■ **Passage provided**
(begin)

Administration of the Company
2010年10月27日 - 10:06PM
RNSを含む英国規制内ニュース (英語)
TIDMLNG
RNS Number : 0995V
Leisure & Gaming plc
27 October 2010
27 October 2010
For immediate release
Leisure & Gaming plc
("the Company")
Administration of the Company and the sale of Betshop Group (Europe) Limited
Since the suspension of trading in the shares of the Company on 21 May 2010, the
Directors continued to have discussions with their shareholders and received
interest from nine potential purchasers for the shares held by the Company in
Betshop Group (Europe) Limited ("BSG"). As a result of this sales process, the
Company received one firm offer from Grupo Pefaco ("Pefaco"), a Spanish company
with operations in Europe, South America and Africa involved in recreational
gaming machines. Heads of terms were signed with Pefaco on 28 July 2010 and the
offer was detailed in a circular to shareholders dated 10 September 2010 and
comprised an initial consideration of EUR2.3m payable on signing the Sale and
Purchase Agreement ("SPA"), repayment of the intercompany account due from BSG
of EUR1.1m and deferred consideration of up to EUR3m subject to meeting certain
turnover targets commencing on 1 August 2010.
The Pefaco offer was put to shareholders at a meeting held on 28 September 2010
however that meeting was adjourned before voting took place to allow time for
the SPA to be concluded. Under the timeline set out in the heads of terms with
Pefaco, the sale was due to be completed on 29 September 2010 and shareholders
were concerned that an SPA was not concluded. The Company did not conclude
terms with Pefaco and Pefaco withdrew their offer prior to the adjourned
shareholders meeting held on the 12 October 2010.
The loss of the sale to Pefaco was announced to the stock exchange on the 11 and
12 October 2010, as well as being widely covered in the gaming industry press.
On 12 October 2010 specialist restructuring, recovery and insolvency firm, FRP
Advisory LLP ("FRP"), on behalf of the Company, contacted 13 potentially
interested parties with a deadline to receive indicative funded offers for BSG
by 14 October 2010 with a view to completing both due diligence and a
transaction during week commencing 18 October 2010. Separately, five turnaround
funds were also contacted. The short timescale to disposal was dictated by the
group's critical cash position that required an injection of circa EUR3m, which
included EUR1.5m as working capital into BSG, EUR0.5m into the Company to deal with
immediate creditors and EUR1m to the bank who had issued demand for repayment.
EUR450k of sports betting losses were incurred in the week ending 17 October 2010,
further compounding the cash position in BSG.
Four offers were received for the shares in BSG including the acquisition of the
intercompany loan which at today's date is EUR0.9m due from BSG to the Company.
This included a materially reduced offer by Pefaco and interest from a
significant international gaming operator.

(end)

■ **Records provided**
(begin)

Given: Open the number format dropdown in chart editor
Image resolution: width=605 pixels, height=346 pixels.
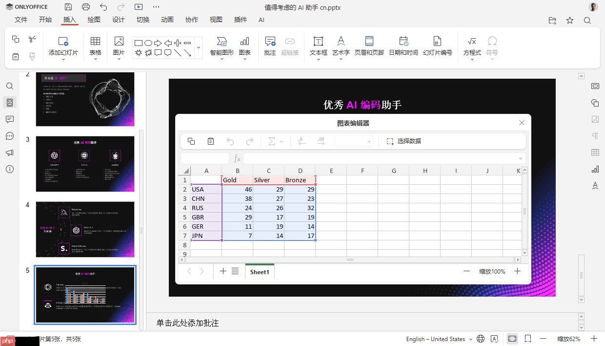Looking at the screenshot, I should point(354,141).
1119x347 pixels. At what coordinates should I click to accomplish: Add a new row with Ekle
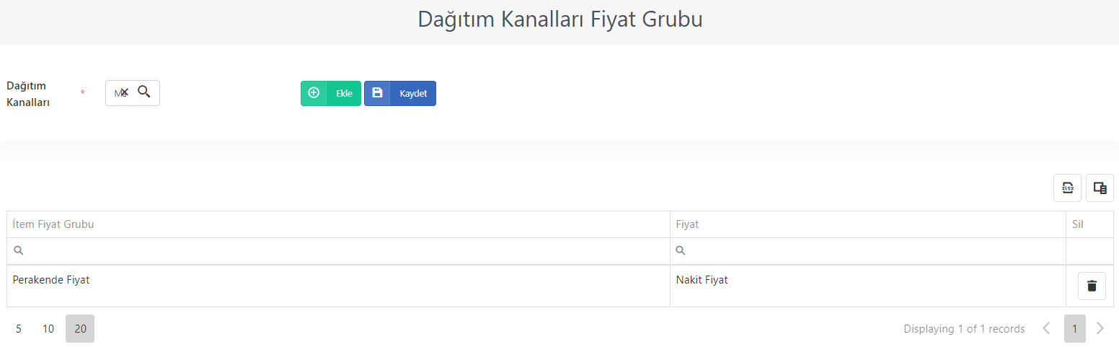331,93
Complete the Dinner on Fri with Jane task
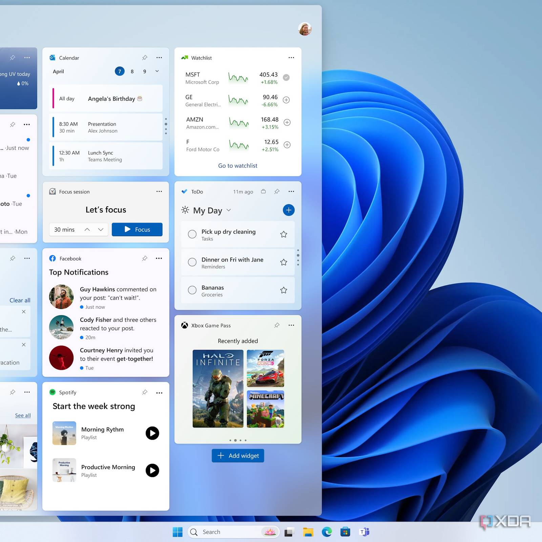Screen dimensions: 542x542 coord(192,262)

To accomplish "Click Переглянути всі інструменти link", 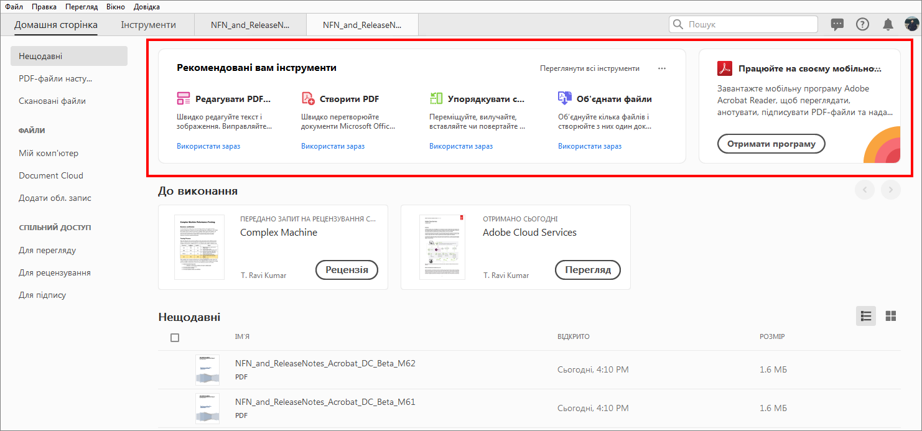I will coord(590,68).
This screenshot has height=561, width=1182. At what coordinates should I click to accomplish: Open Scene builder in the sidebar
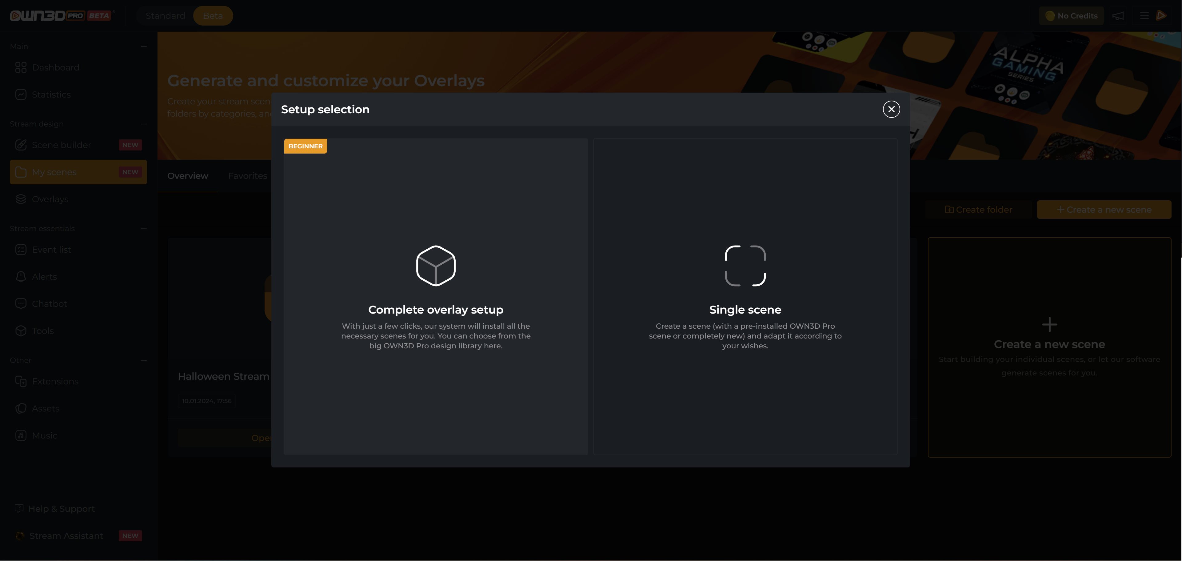[x=61, y=145]
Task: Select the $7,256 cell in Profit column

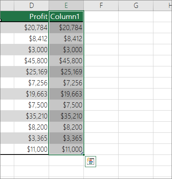Action: [x=31, y=83]
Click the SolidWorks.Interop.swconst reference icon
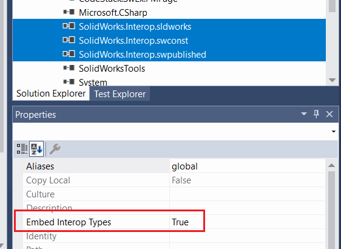This screenshot has height=249, width=341. click(69, 40)
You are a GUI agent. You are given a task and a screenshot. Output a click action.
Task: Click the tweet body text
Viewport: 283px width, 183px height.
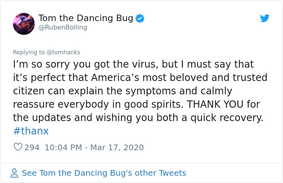coord(137,91)
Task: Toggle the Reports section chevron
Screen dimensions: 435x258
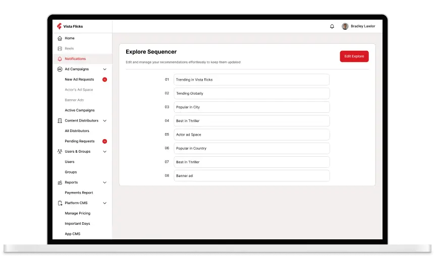Action: (x=104, y=182)
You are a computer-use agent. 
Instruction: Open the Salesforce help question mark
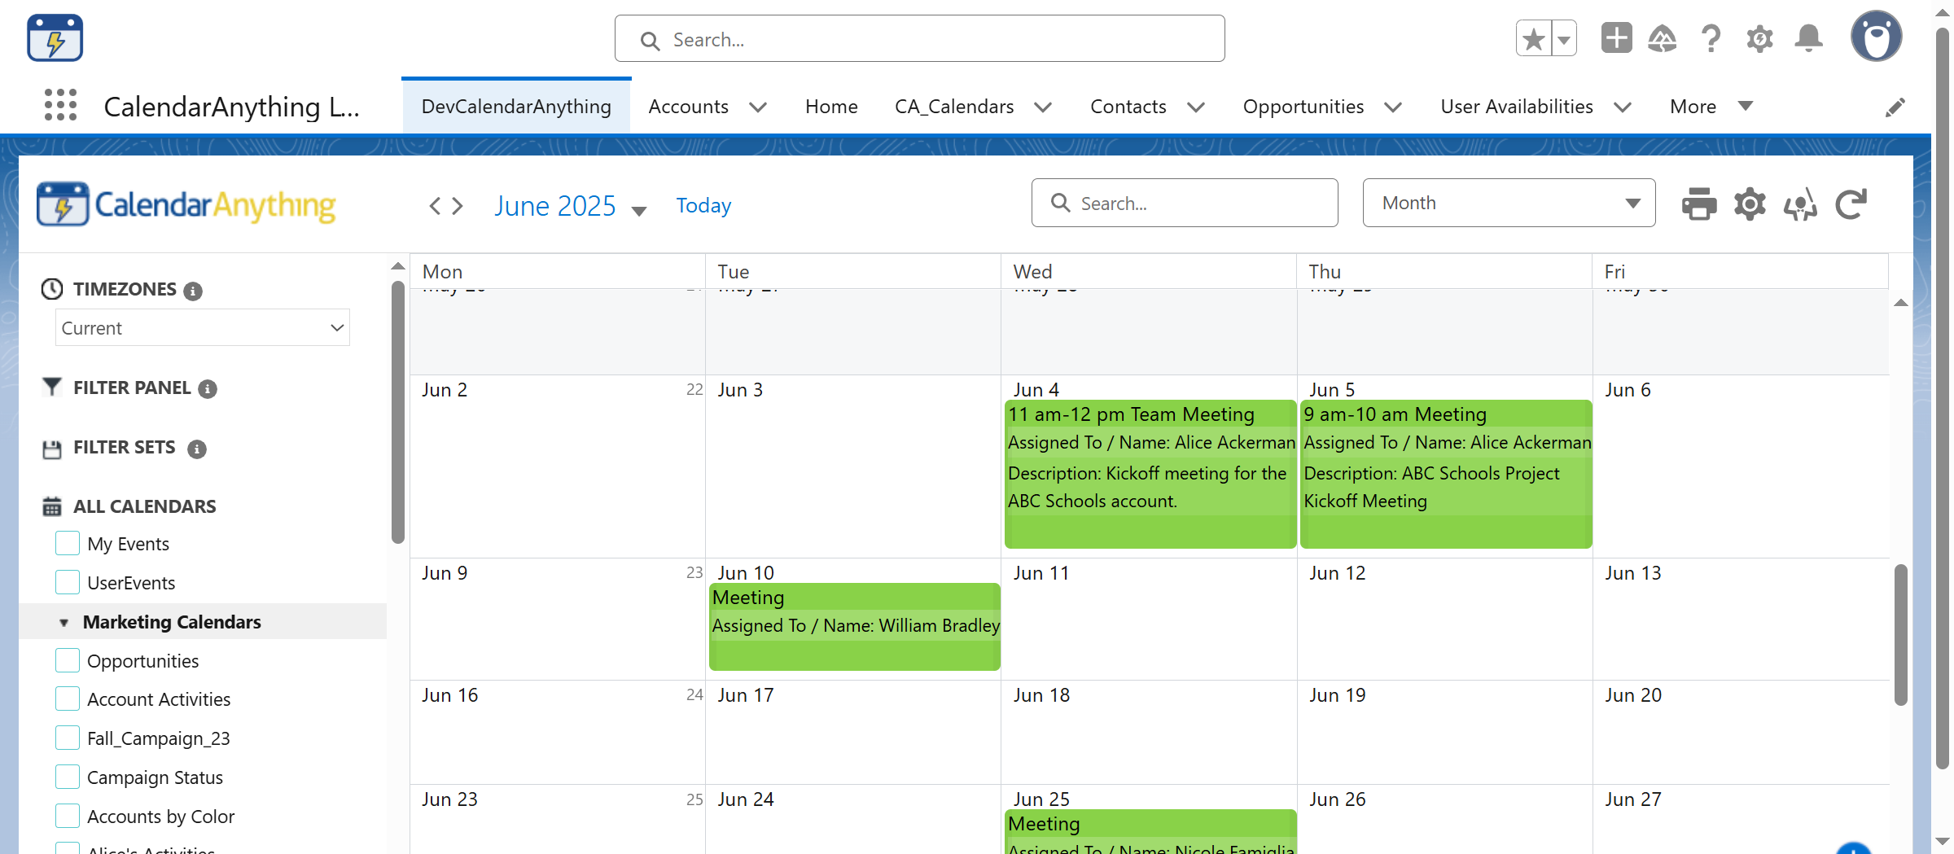tap(1711, 38)
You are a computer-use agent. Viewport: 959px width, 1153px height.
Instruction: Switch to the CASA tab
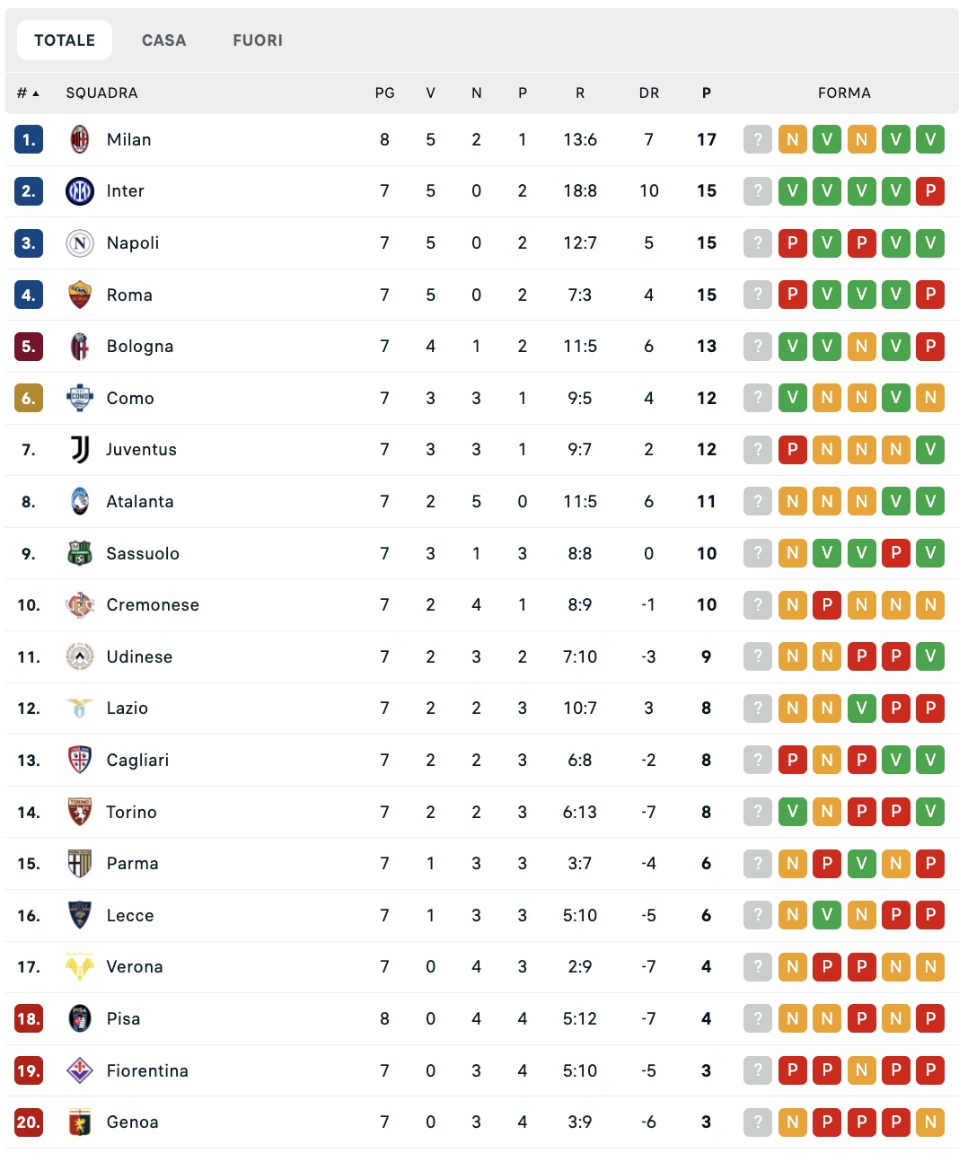click(x=163, y=40)
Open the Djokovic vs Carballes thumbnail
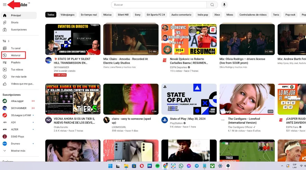Screen dimensions: 306x170 click(x=189, y=39)
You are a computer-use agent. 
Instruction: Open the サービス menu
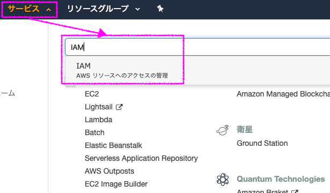pyautogui.click(x=24, y=9)
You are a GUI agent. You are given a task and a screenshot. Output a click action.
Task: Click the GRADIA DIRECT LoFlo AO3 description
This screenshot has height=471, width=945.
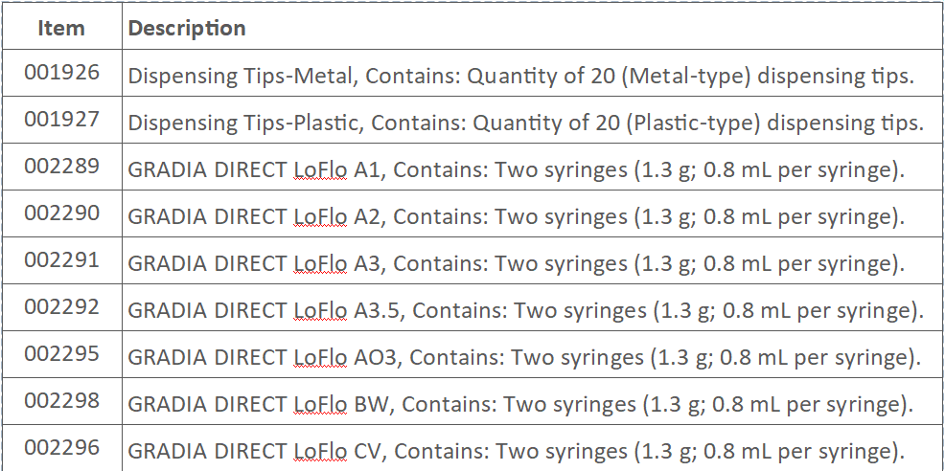point(524,358)
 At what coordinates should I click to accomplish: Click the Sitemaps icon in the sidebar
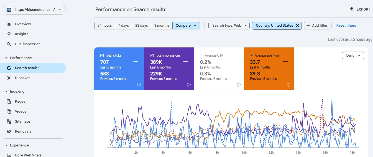click(9, 121)
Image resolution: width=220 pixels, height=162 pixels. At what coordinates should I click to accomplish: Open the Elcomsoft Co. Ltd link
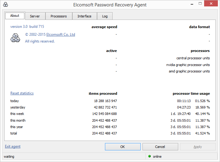coord(61,35)
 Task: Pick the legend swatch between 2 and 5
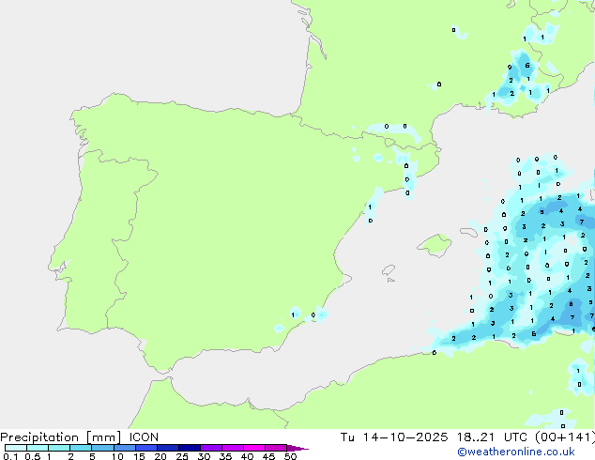coord(81,448)
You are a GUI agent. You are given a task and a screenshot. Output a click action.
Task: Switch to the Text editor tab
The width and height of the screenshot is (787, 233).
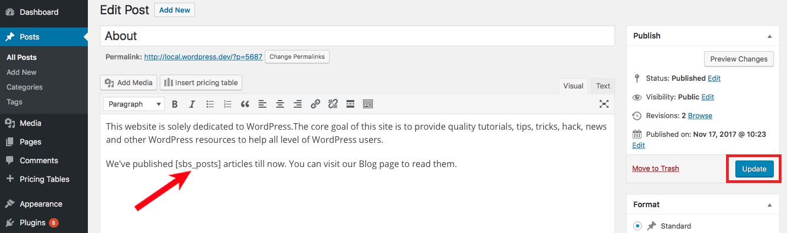[603, 86]
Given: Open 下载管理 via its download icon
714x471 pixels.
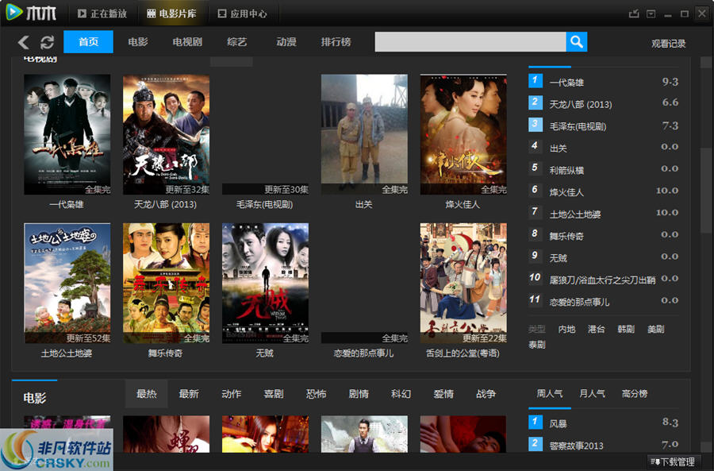Looking at the screenshot, I should [657, 461].
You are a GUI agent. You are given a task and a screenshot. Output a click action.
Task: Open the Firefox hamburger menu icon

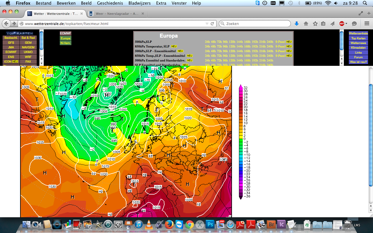(367, 24)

(end)

■ **Tasks to carry out**
1) Based on the announcement, decide whether each statement is accurate, answering yes or no and quoting the words that settle it: (a) Pefaco is a Spanish company. (b) Shareholders voted on the Pefaco offer at the meeting held on 28 September 2010. (c) FRP contacted 13 potentially interested parties on behalf of the Company.
2) According to the announcement, what are all the components of the cash injection of circa EUR3m that the group required, with the amount of each?
3) In the announcement, how much in sports betting losses was incurred in the week ending 17 October 2010?
Answer from the announcement alone.

■ **Replies**
1)
(a) Yes: "a Spanish company with operations in Europe, South America and Africa involved in recreational gaming machines."
(b) No: "that meeting was adjourned before voting took place to allow time for the SPA to be concluded."
(c) Yes: "FRP Advisory LLP ("FRP"), on behalf of the Company, contacted 13 potentially interested parties."

2)
- EUR1.5m as working capital into BSG
- EUR0.5m into the Company to deal with immediate creditors
- EUR1m to the bank who had issued demand for repayment

3) EUR450k.